Amor e liberdade no capitalismo

Marcelo Hailer reflete: “O amor seria/está aprisionado numa relação de reprodução e casamento; a liberdade é transformada em um objeto de fetiche a ser almejado por todos, porém, isso nunca acontece, pois, no capitalismo amor e liberdade simplesmente não existem”

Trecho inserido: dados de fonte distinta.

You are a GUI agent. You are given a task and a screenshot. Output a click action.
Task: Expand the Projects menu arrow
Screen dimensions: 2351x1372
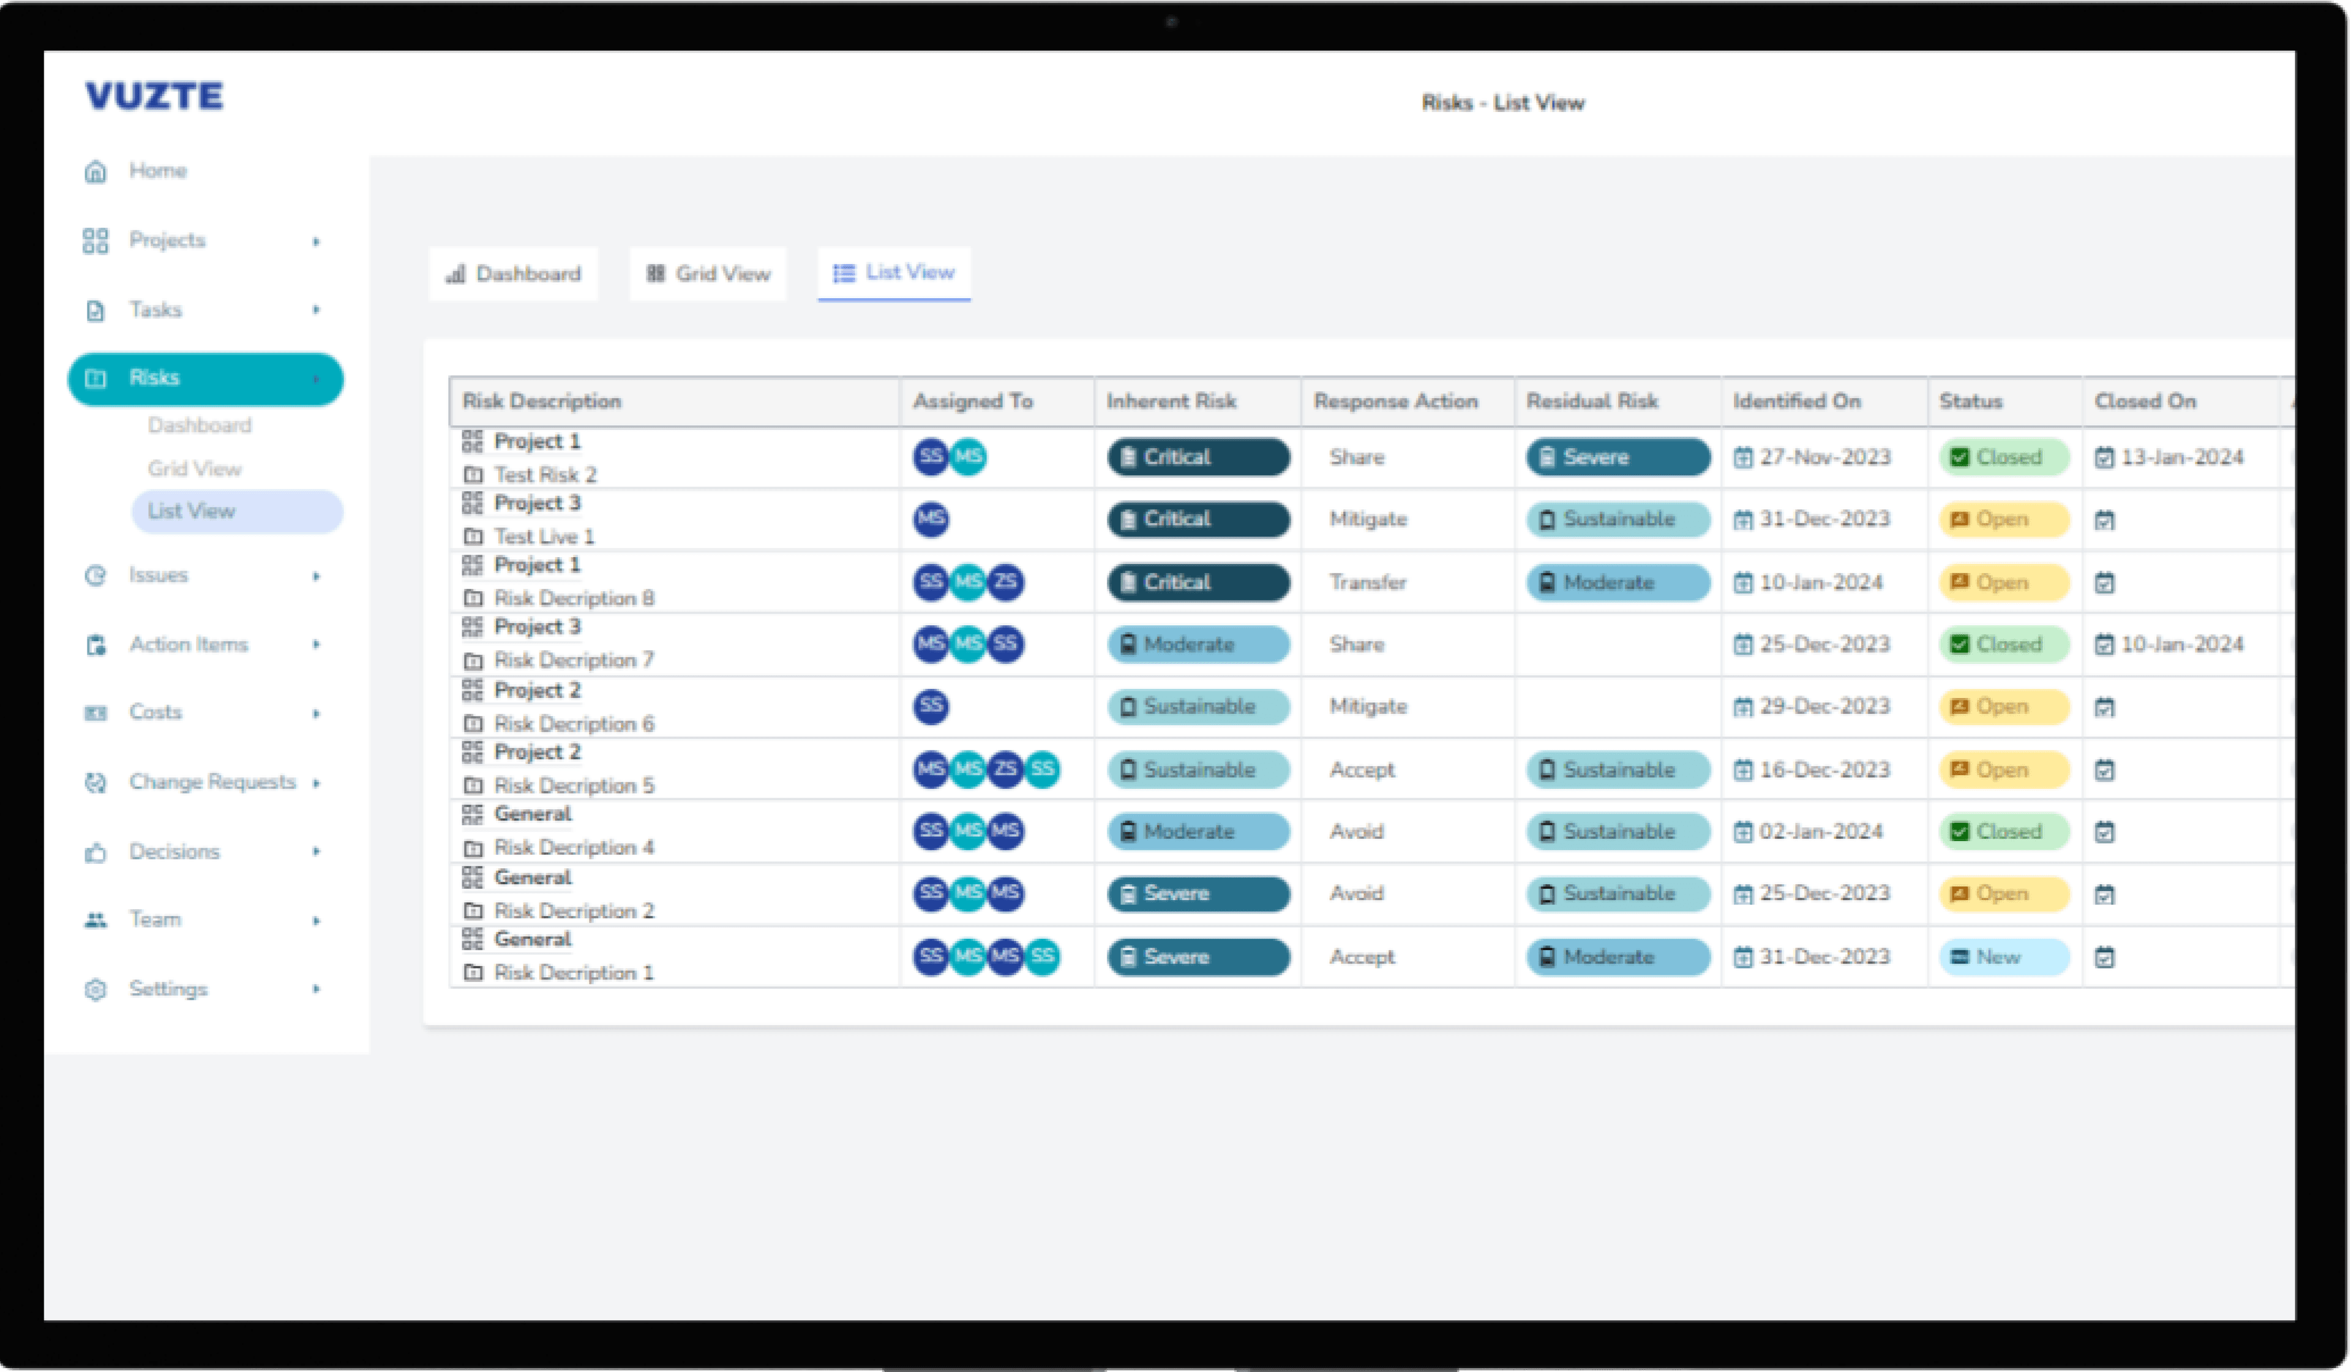tap(316, 242)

Amor, liberdade e felicidade são três questões que estão presentes em praticamente todas as áreas do saber, em específico nas humanidades, mas não só. E isso não apenas no Ocidente, mas também em outros continentes. Porém, vamos focar no Ocidente. Sobre as três questões, é bem difícil datar quando elas emergiram nas discussões e desde quando passaram a pautar o cotidiano de nossas vidas. O fato é que nunca tiveram o mesmo valor e, com a ascensão do sistema capitalista desde o século XVIII, foram completamente desfigurados de qualquer valor ético.

Porém, encontramos a discussão sobre amor e liberdade em vários grupos antes do Ocidente ser organizado pelo capitalismo e seu poder social. Se pegarmos, por exemplo, os grupos heréticos – que eram muitos – havia entre eles discussões profundas sobre o amor e a liberdade. No primeiro, figurava uma relação de amizade, independente da questão sexual ou de orientação sexual; também não estava ligado ao fator reprodutivo, isto será introduzido no modo de produção capitalista e, principalmente, a fase final do colonialismo.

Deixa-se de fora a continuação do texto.